Sustainable AI -- time for deep learning to work on its own utility bill
In the past several years, deep learning has dominated both academic and industrial R&D over a wide range of applications, with two remarkable trends: 1) developing and training ever larger “all-purpose” foundation models over all data possibly available, with an astounding 10,000x parameter number increase in recent 3 years; 2) developing and assembling end-to-end “white-boxes” deployments with ever larger number of component sub-models that need to be highly customized and interoperative.

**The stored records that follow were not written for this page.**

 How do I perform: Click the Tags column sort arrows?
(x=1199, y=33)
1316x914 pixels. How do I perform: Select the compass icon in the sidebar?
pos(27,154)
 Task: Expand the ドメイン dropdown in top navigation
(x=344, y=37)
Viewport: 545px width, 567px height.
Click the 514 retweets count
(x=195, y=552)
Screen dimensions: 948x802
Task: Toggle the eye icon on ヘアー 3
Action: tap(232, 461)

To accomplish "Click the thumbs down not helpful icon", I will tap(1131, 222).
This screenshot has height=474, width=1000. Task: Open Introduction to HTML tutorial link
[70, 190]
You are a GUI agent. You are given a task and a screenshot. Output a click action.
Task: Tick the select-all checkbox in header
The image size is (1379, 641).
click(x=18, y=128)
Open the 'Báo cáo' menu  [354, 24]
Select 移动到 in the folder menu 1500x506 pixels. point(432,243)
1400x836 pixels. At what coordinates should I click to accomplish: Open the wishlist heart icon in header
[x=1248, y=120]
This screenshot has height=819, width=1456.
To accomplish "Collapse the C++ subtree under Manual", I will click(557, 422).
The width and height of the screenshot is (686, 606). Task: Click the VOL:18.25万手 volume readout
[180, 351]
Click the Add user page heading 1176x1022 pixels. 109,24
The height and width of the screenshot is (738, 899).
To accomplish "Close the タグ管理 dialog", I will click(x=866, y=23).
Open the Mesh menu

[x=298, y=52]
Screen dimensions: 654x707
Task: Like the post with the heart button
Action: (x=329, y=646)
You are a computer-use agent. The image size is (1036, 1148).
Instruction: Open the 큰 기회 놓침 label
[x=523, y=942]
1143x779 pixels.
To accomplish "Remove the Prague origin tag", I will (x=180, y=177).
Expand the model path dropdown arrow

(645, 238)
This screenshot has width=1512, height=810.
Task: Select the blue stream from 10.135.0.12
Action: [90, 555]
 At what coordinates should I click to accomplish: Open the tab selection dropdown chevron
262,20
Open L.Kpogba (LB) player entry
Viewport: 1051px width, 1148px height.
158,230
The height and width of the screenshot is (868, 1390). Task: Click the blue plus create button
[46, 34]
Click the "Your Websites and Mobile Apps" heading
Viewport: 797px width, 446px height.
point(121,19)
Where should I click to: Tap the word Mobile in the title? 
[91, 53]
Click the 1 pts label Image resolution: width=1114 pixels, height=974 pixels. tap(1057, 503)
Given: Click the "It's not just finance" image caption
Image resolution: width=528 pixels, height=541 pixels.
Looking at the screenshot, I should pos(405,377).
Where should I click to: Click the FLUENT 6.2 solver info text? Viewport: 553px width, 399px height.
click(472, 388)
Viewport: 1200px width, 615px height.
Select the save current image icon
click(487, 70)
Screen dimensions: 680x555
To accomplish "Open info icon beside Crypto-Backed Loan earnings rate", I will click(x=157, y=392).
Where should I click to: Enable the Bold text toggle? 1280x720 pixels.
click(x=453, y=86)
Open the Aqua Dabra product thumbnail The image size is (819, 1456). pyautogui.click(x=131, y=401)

Progresses made to the leaderboards or featured in news headlines are highlighting metrics such as saliency of content production, accuracy on labeling, or speed of convergence, but a number of key challenges impacting the cost effectiveness of such results, and eventually the sustainability of current R&D efforts in DL, are not receiving enough attention: 1) For large models, how many lines of code outside of the DL model are needed to parallelize the computing over a computer cluster? (2) Which/How many hardware resources to use to train and deploy the model? (3) How to tune the model, the code, and the system to achieve optimum performance? (4) Can we automate composition, parallelization, tuning, and resource sharing between many users and jobs? And ultimately, (5) what are the utility bill and total cost of the whole production?
In this talk, I will discuss these issues as a core focus in SysML research, and I will present some preliminary results on how to build standardizable, adaptive, and automatable system support for cost-conscious and sustainable DL based on first principles (when available) underlying DL design and implementation.
Speaker's Bio: Eric P. Xing is the President of the Mohamed bin Zayed University of Artificial Intelligence, a Professor of Computer Science at Carnegie Mellon University, and the Founder and Chairman of Petuum Inc., a 2018 World Economic Forum Technology Pioneer company that builds standardized artificial intelligence development platform and operating system for broad and general industrial AI applications. He completed his PhD in Computer Science at UC Berkeley. His main research interests are the development of machine learning and statistical methodology; and composable, automatic, and scalable computational systems, for solving problems involving automated learning, reasoning, and decision-making in artificial, biological, and social systems. Prof. Xing currently serves or has served the following roles: associate editor of the Journal of the American Statistical Association (JASA), Annals of Applied Statistics (AOAS), and IEEE Journal of Pattern Analysis and Machine Intelligence (PAMI); action editor of the Machine Learning Journal (MLJ) and Journal of Machine Learning Research (JMLR).